## Given passage:
---+---

The reviewed literature depicted that in a project-based organisation (PBO), the achievement of long term competitive advantage is one of the essential goals in large public and private organisations that lead to the modifications in management practices of new modes of operations. The transition from traditional to optimised project management techniques in government organisation not only involves the management’s change of mindsets, but it also requires changes in operational compatibilities of human resources.
The successful progress of any organisation requires the adequate performance of Human resources as an integral component of organisational resources and capabilities. The studies of Hayton (2005), Peiseniece and Volkova (2010), and others have convincingly declared human resource management (HRM) as one of the most critical management functions as a driver of the value chain.
Project management is one of the contemporary management approaches with more concentration on achieving a single objective. With the increase in dynamics and complexity of the external business environment, the change management and project management approaches are widely used in public organisations (Kaufman and Miller, 2011).

---+---

## Material:
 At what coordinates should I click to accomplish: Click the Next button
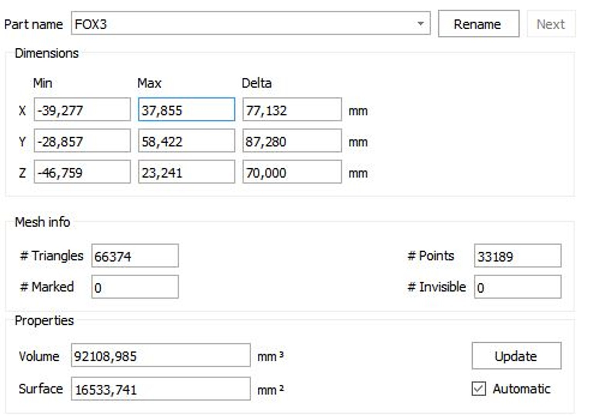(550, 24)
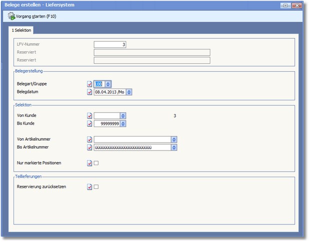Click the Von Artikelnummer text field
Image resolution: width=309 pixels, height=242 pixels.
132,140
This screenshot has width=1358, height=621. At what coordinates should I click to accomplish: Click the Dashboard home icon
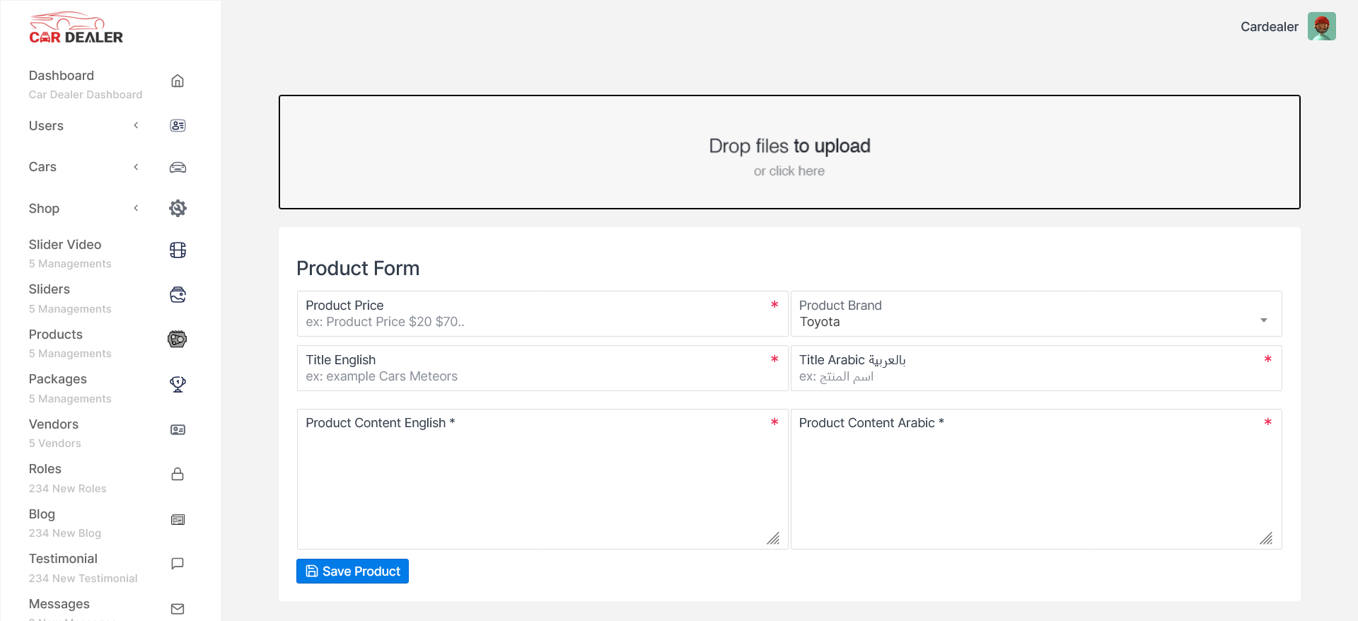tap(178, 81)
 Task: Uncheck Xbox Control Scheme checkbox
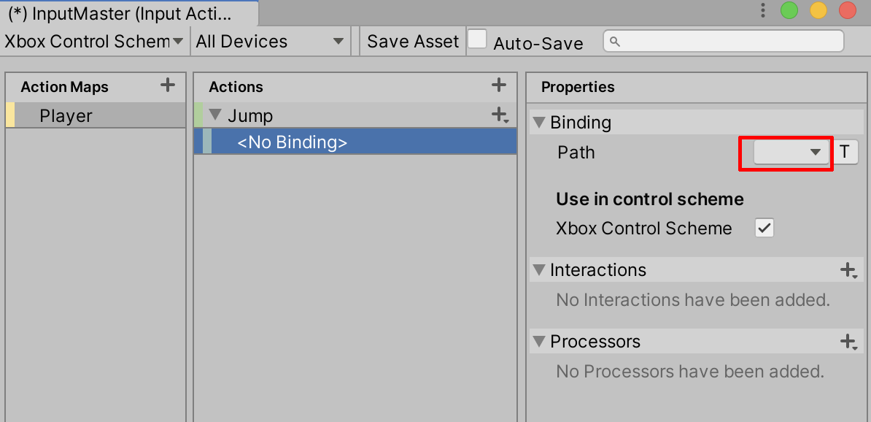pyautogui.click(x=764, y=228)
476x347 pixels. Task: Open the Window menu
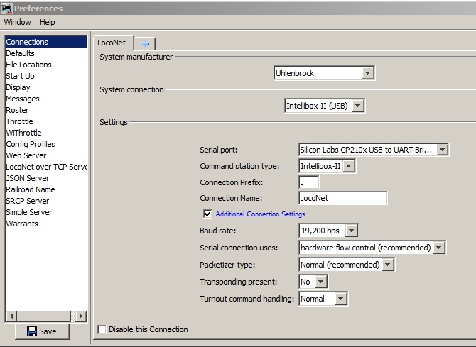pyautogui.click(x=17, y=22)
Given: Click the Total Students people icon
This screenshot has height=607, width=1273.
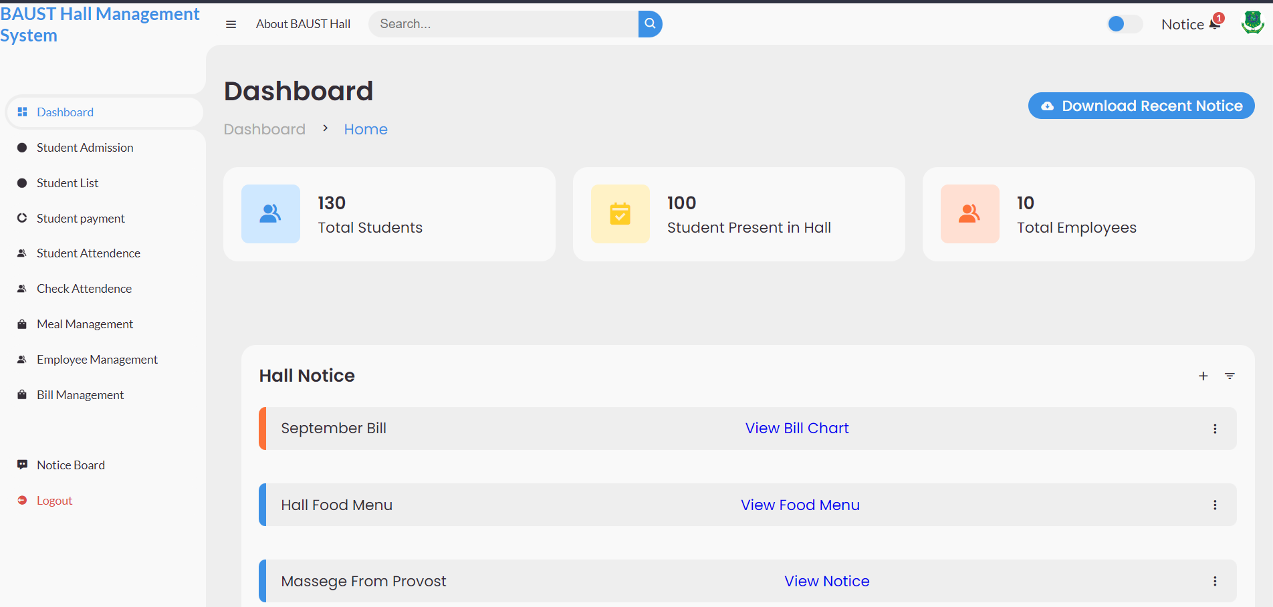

---+---

## What is needed:
Duplicate the part of the passage on project management and human resources that begins at the words "The successful progress" and stops after "the value chain.". The listing was taken from a separate source and is unrelated to the passage on project management and human resources.

## Written answer:
The successful progress of any organisation requires the adequate performance of Human resources as an integral component of organisational resources and capabilities. The studies of Hayton (2005), Peiseniece and Volkova (2010), and others have convincingly declared human resource management (HRM) as one of the most critical management functions as a driver of the value chain.